We can easily recognize this as an ostensibly conservative neo-Platonic argument about technologies of memory: Plato, in Phaedrus, questions the technology of writing, saying that it damages human memory. Writing, it is alleged, provides a kind of repository of knowledge that can be located outside of the self, a self whose identity, in an oral culture, is given precisely by the interiorization of knowledge and the necessary memorialization of it. While an oral culture identifies the self with her or his body of remembered knowledge, a literate culture divorces the self from knowledge; and the feared result is a loss of the faculty of memory itself, memory which is vital to self-knowledge as much as it is to the everyday business of practical living. Walter Ong once argued something similar, suggesting that ‘modern’ thinking (he means post-Renaissance thought) is shaped by what he calls ‘place-logic’. As he puts it, in an argument concerning the technology of print and our earlier shift from oral cultures to literacy: ‘We ourselves think of books as “containing” chapters and paragraphs, paragraphs as “containing” sentences, sentences as “containing” words, words as “containing” ideas, and finally ideas as “containing” truth. Here,’ he concludes, ‘the whole mental world has gone hollow.’1

Abbott, however, takes the logic of this further. He conducts a series of classroom experiments, through which he discovers some interesting things about how his students tend to read. First, many read electronically: that is, they do not have the physical book, but read e-copies of the work on screen. Further, when reading for study, they often ‘read’ by cutting and pasting. In the texts that they study they come across passages that they think contain keywords; they then highlight these passages online and paste them into a Word document. They then construct occasional sentences to see if they can link the pasted collage of passages.

Asking his students how they read, and whether they prefer print to screen, he finds some interesting results. He gives the example of a reader who describes the process of reading online very well, explaining how he has gone through chapter one of The Great Gatsby. Then, the student writes:

I finish a page and there is a link at the end of the page to connect me to the next chapter. I double click it but before I can go on to the next webpage I am shown a Google ad with an opportunity to win a getaway cruise ship online. Reading a hardcopy of the novel would have saved me from this absurdity.
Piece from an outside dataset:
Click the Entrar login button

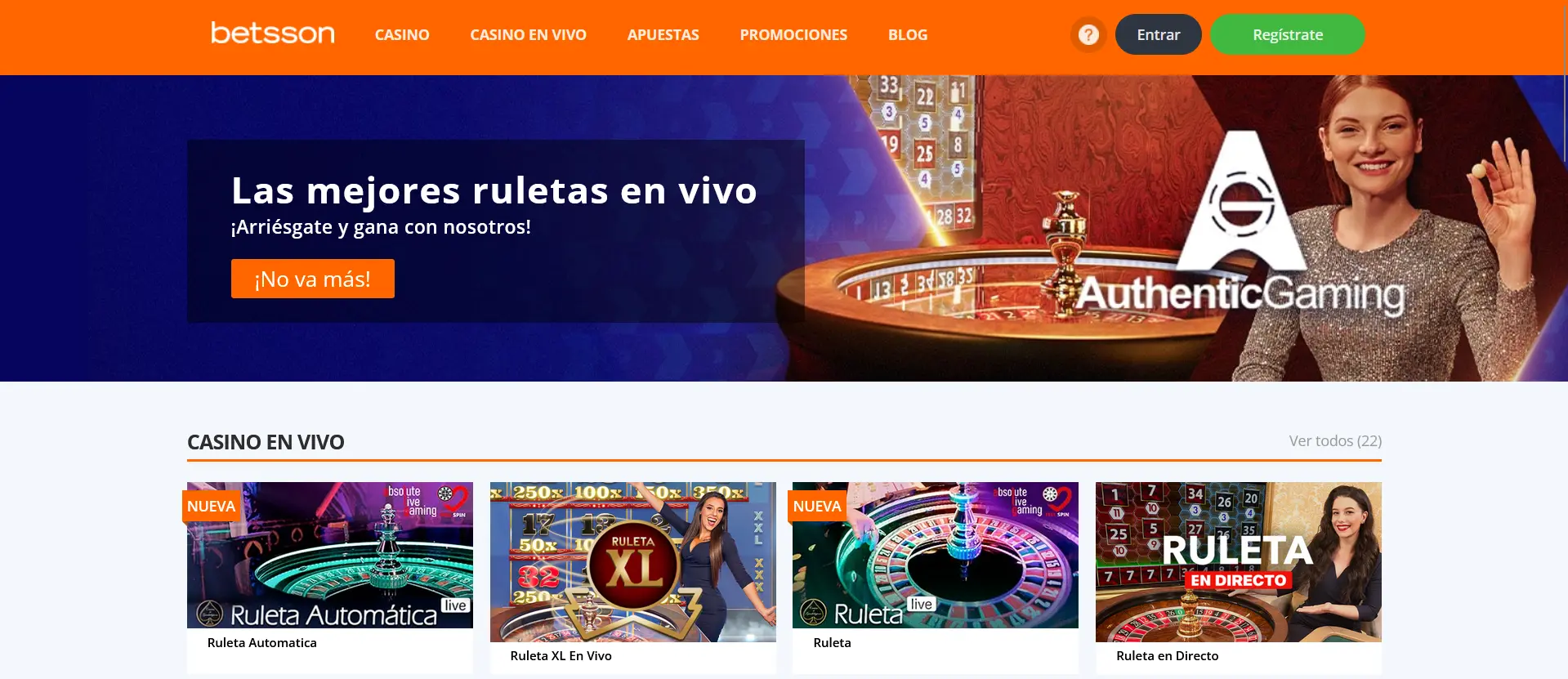coord(1159,34)
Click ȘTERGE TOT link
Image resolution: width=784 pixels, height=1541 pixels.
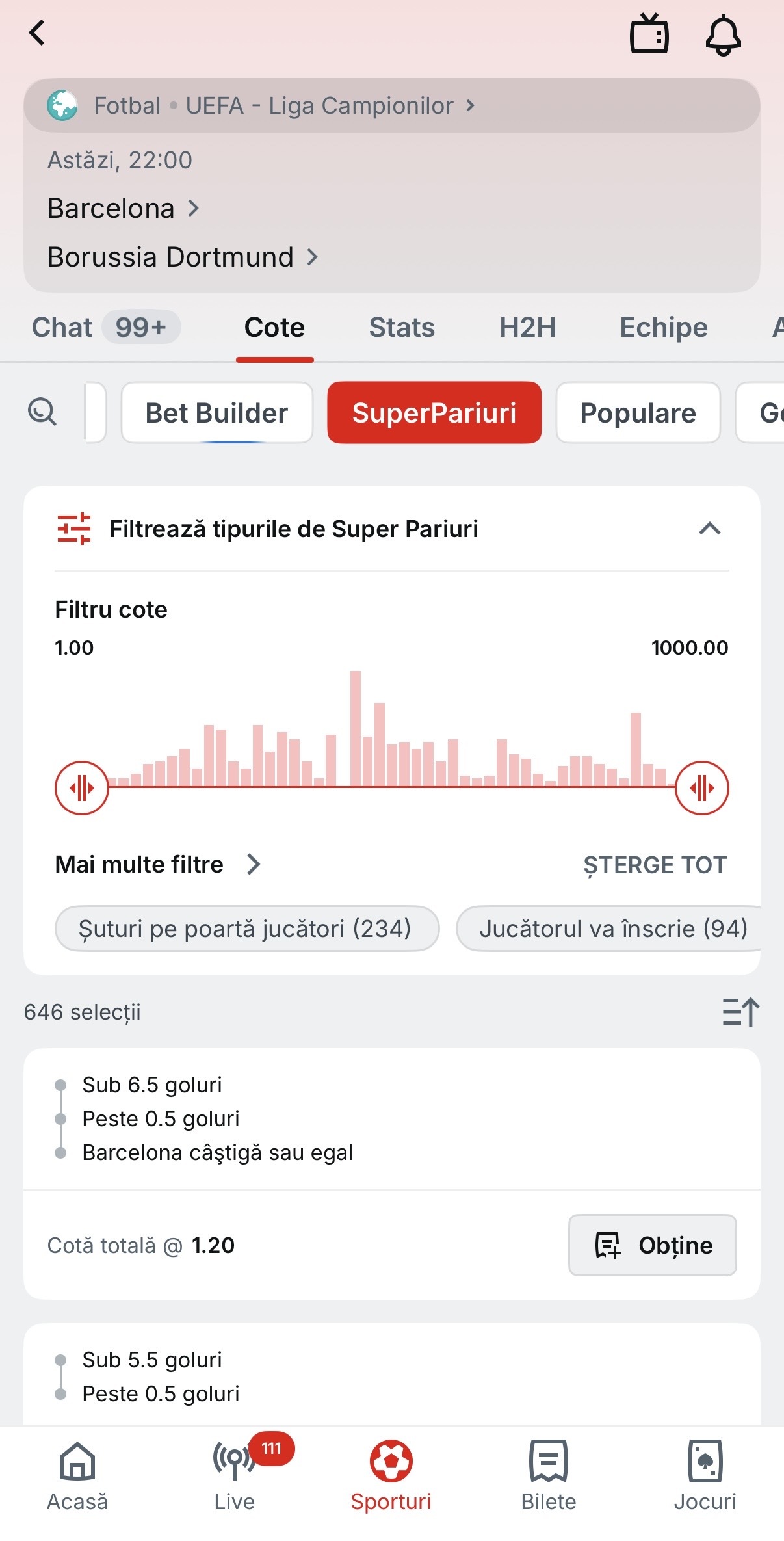655,865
Yet the absurdity, of course, is the point, as Abbott argues: webpage design is structured to reduce the space for genuine independent thinking: instead, we ‘surf’; and we surf in order to be persuaded to buy things. Abbott says:

My point is that our students have been brought up spending much of their time – the time that we spent reading magazines, second-rate novels, and the occasional piece of fine literature – surfing an internet that has been optimized in terms of these retail-oriented principles of web-design. That’s where their model of cognition is formed. Ours was based on rubbish texts, to be sure. But at least they were texts. The current generation of students has been raised on a cognitive form that is deliberately designed to be as indulgent, as ‘user friendly,’ as preorganized as is humanly possible, all in order to hold the reader’s attention long enough to sell him something.2

These, of course, are the students that we are now enjoined to bring into the University: consumers, rather than students. The commodification of knowledge here is validated by procedures of assessment that do not require the student to demonstrate ‘knowing’, as Abbott terms it, but rather to demonstrate solely that they have gained access to the database of ‘knowledge’ (or, in my own terms, ‘information’), and that they have then manipulated or ‘managed’ that knowledge in its organization of cut-and-pasted parts into a new whole.
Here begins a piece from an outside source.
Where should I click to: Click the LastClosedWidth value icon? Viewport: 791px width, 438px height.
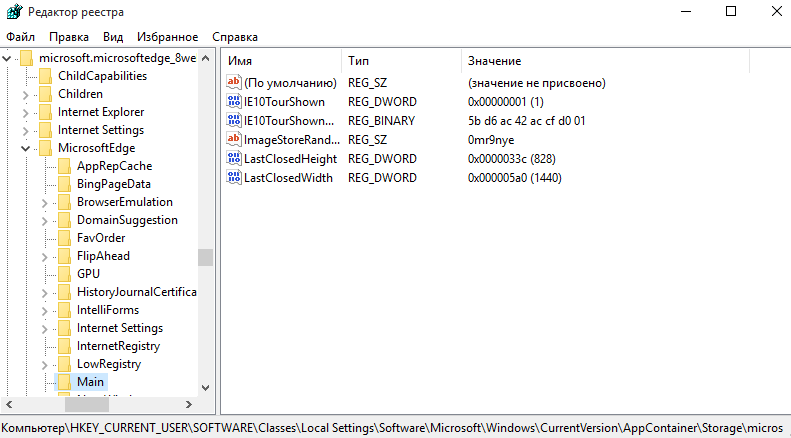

The economy in question here is not in any serious way a ‘knowledge-economy’; and it is not governed by the exercise of critical judgement that is of the essence of any form of assessment (or, indeed, examination). Rather, what is at stake here is the ‘cloning’ of shoppers, so to speak. The task, in fact, is to prioritize rapid consumption of unexamined information and, correspondingly, to de-legitimize the slow and inefficient use of time that is required for us to ‘assess’ a text or any other kind of information. Consumerism such as this justifies itself simply by looking at growth in sales: it needs no further philosophical validation. As the self-proclaimed ‘realists’ would have us believe, this is just how it goes in our contemporary sphere, and we should learn to live with it or to adapt to it. For us, however, in this present argument, it is vital to note that the reduction of knowledge to information is consistent with the demise of any form of assessment at all.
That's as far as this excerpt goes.